The decision of the court is as follows:

1. The partnership was and is the owner of the insured premises. It never actually parted with title. The sole and unconditional ownership clause was not breached although the record title was placed in another’s name. The transfer in 1920, unaccompanied by the delivery of the deeds, and for which no consideration was paid, was merely colorable and not real or effective. There was no intention to consummate a change of title. (Forward v. Continental Insurance Co., 142 N. Y. 382.) In fact, legal title is not the test of

*353ownership within the terms of the standard fire insurance policy. (Brighton Beach Racing Assn. v. Home Ins. Co., 113 App. Div. 728; affd., 189 N. Y. 526.) If there is no change in the fact of title, but only in the evidence of it, and this latter change is merely nominal and not of a nature calculated to increase the motive to burn, or diminish the motive to guard the property from loss by fire, the policy is not violated. (Buszozak v. Wolo, 125 Misc. 546; Mosher v. Iowa Mut. Ins. Co., 212 Iowa, 85; 235 N. W. 743; 4 Couch Ins. pp. 3187, 3188.)

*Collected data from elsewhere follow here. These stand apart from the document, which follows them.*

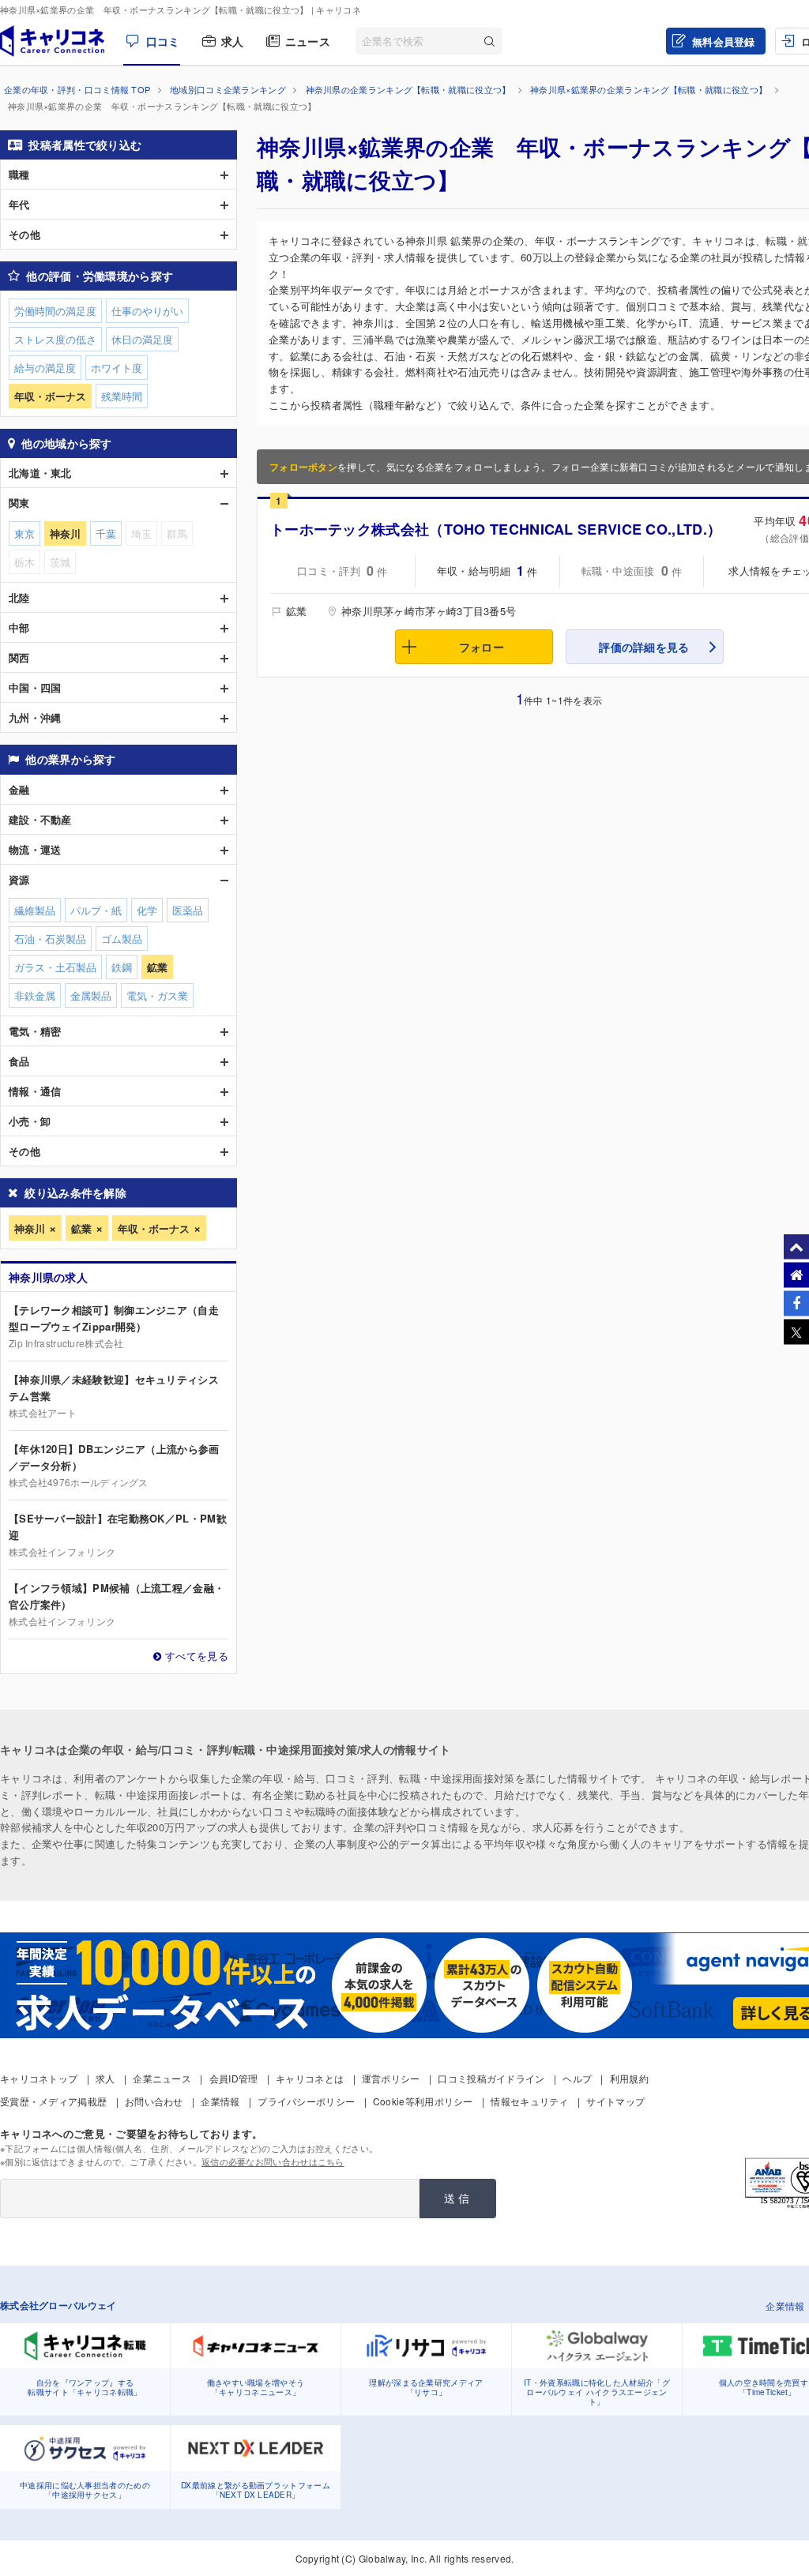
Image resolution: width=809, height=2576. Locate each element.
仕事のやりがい (147, 310)
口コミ (162, 41)
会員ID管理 (233, 2078)
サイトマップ (615, 2101)
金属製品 (90, 995)
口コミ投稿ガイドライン (491, 2078)
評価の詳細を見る (644, 647)
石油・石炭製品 (50, 938)
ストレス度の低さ (55, 339)
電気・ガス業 (157, 995)
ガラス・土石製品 (55, 966)
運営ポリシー (391, 2078)
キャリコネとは (310, 2078)
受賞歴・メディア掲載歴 (53, 2101)
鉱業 (81, 1228)
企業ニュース (162, 2078)
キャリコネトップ (38, 2078)
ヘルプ (577, 2078)
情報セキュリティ (529, 2101)
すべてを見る (196, 1655)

2. The clause relating to the ownership of the ground in fee simple is construed the same way as a clause relating to the sole and unconditional ownership. In Vance on Insurance ([2d ed.] at p. 714) the author says: “ The condition rendering void insurance upon a building on ground not owned in fee simple by the insured, while valid and enforceable, is construed in the same spirit as the other conditions affecting the insured’s interest. The insured will be deemed to be the owner in fee simple if his interest is without condition or limitation, even though he may not have the legal title.”

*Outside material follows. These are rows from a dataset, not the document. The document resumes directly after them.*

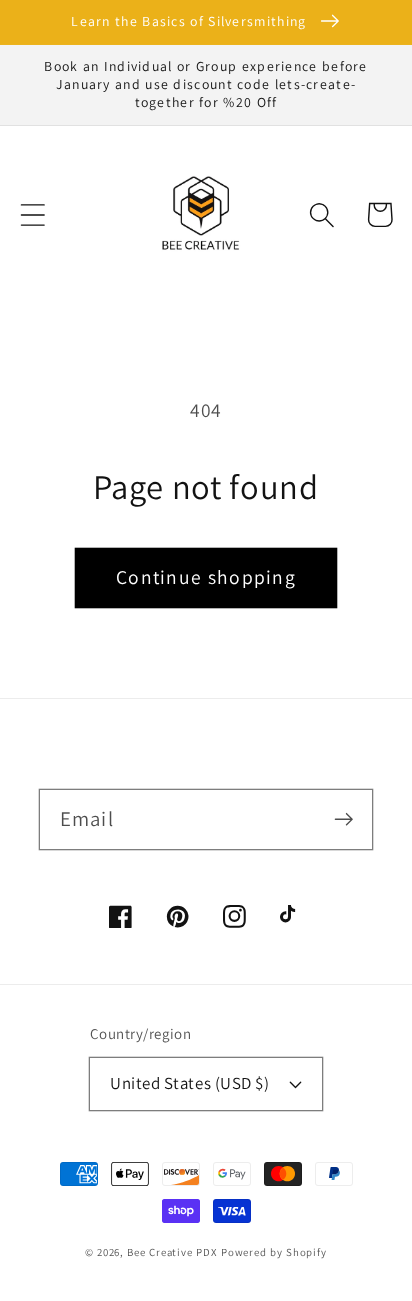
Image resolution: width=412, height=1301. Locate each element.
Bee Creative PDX (172, 1252)
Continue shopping (206, 577)
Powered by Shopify (274, 1252)
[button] (32, 214)
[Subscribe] (343, 818)
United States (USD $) (189, 1083)
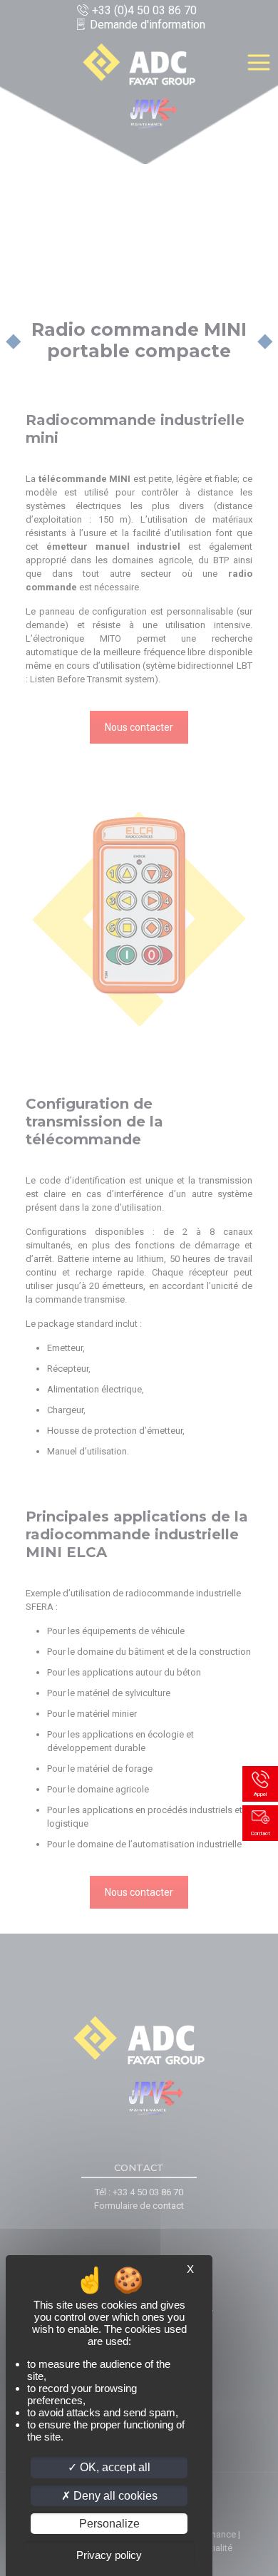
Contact (260, 1833)
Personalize (109, 2524)
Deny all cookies (114, 2496)
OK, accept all (113, 2467)
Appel (260, 1794)
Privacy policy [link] (109, 2555)
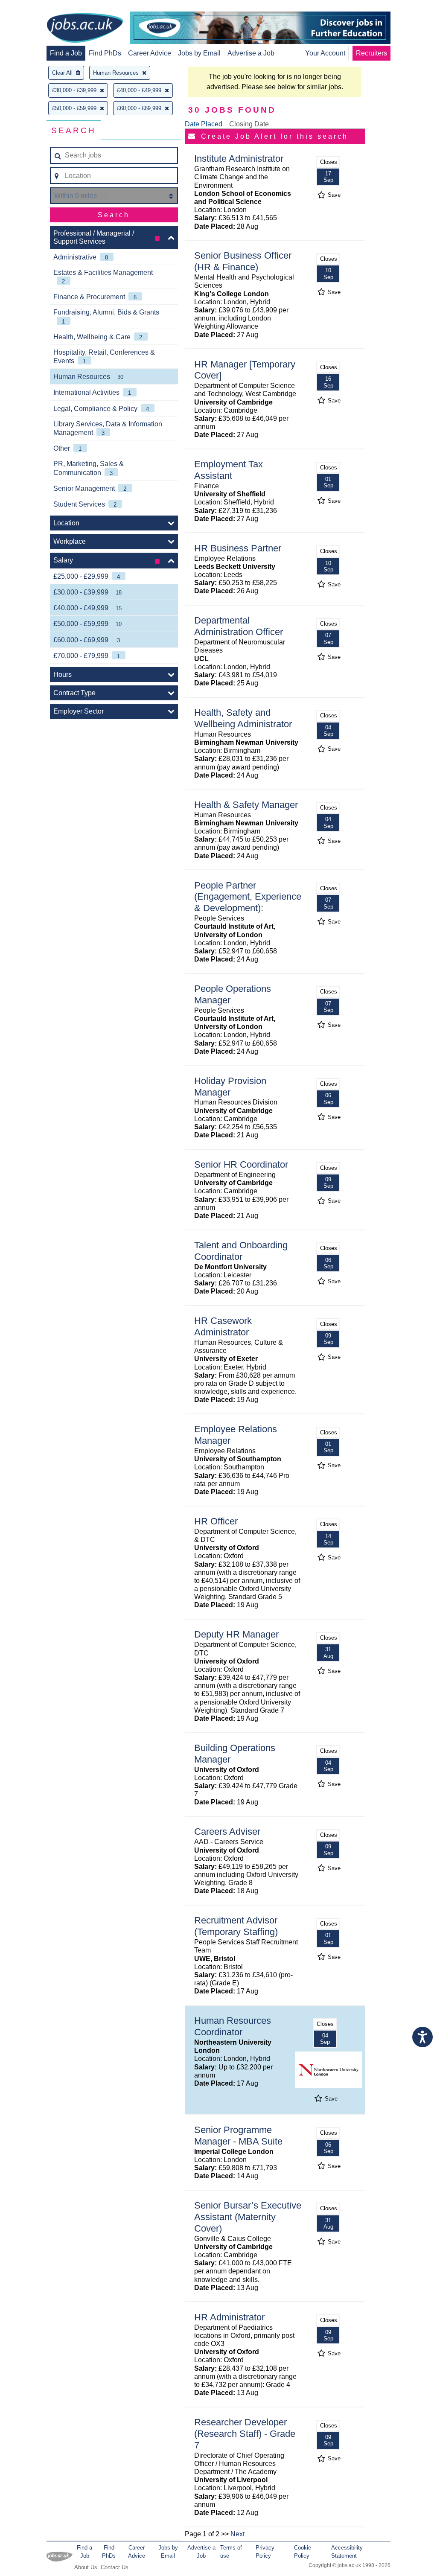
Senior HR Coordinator (241, 1164)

3. The proofs of loss filed with the insurance company fulfill the requirements of the policy. They sufficiently apprised the defendant of the nature and extent of the loss. (See Glazer v. Home Ins. Co., 190 N. Y. 6.)

4. Primo Gallotti, as the surviving partner of the partnership of Primo Gallotti & A. Vannini, is the proper party plaintiff under section 51, subdivision 2, paragraph d, of the Partnership Law. Title to all partnership property vested in Gallotti, including choses in action. (Place v. Bleyl, 45 App. Div. 17.) Since title vested in him exclusively, the representatives of the deceased partner are not necessary parties to the action. (Kade v. Sanitary Fireproofing & Contracting Co., 257 N. Y. 203.)

5. In so far as the mortgagees are concerned, the defendants may not be heard to assert the defenses interposed against the partnership. (Savarese v. Ohio Farmers Ins. Co., 260 N. Y. 45, 51; Goldstein v. National Liberty Ins. Co., 256 id. 26.)

6. The loss for which the defendants are liable is the sum of $35,000, of which the plaintiffs Gougelmann, in behalf of the mortgagee, are entitled to the sum of $10,000, with interest, and the remaining plaintiffs the balance of $25,000, with interest. Verdict is directed accordingly. Exception to defendants; twenty days’ stay and sixty days to make a case. Settle order which shall apportion the liability of the defendants in accordance with the provisions of their respective policies.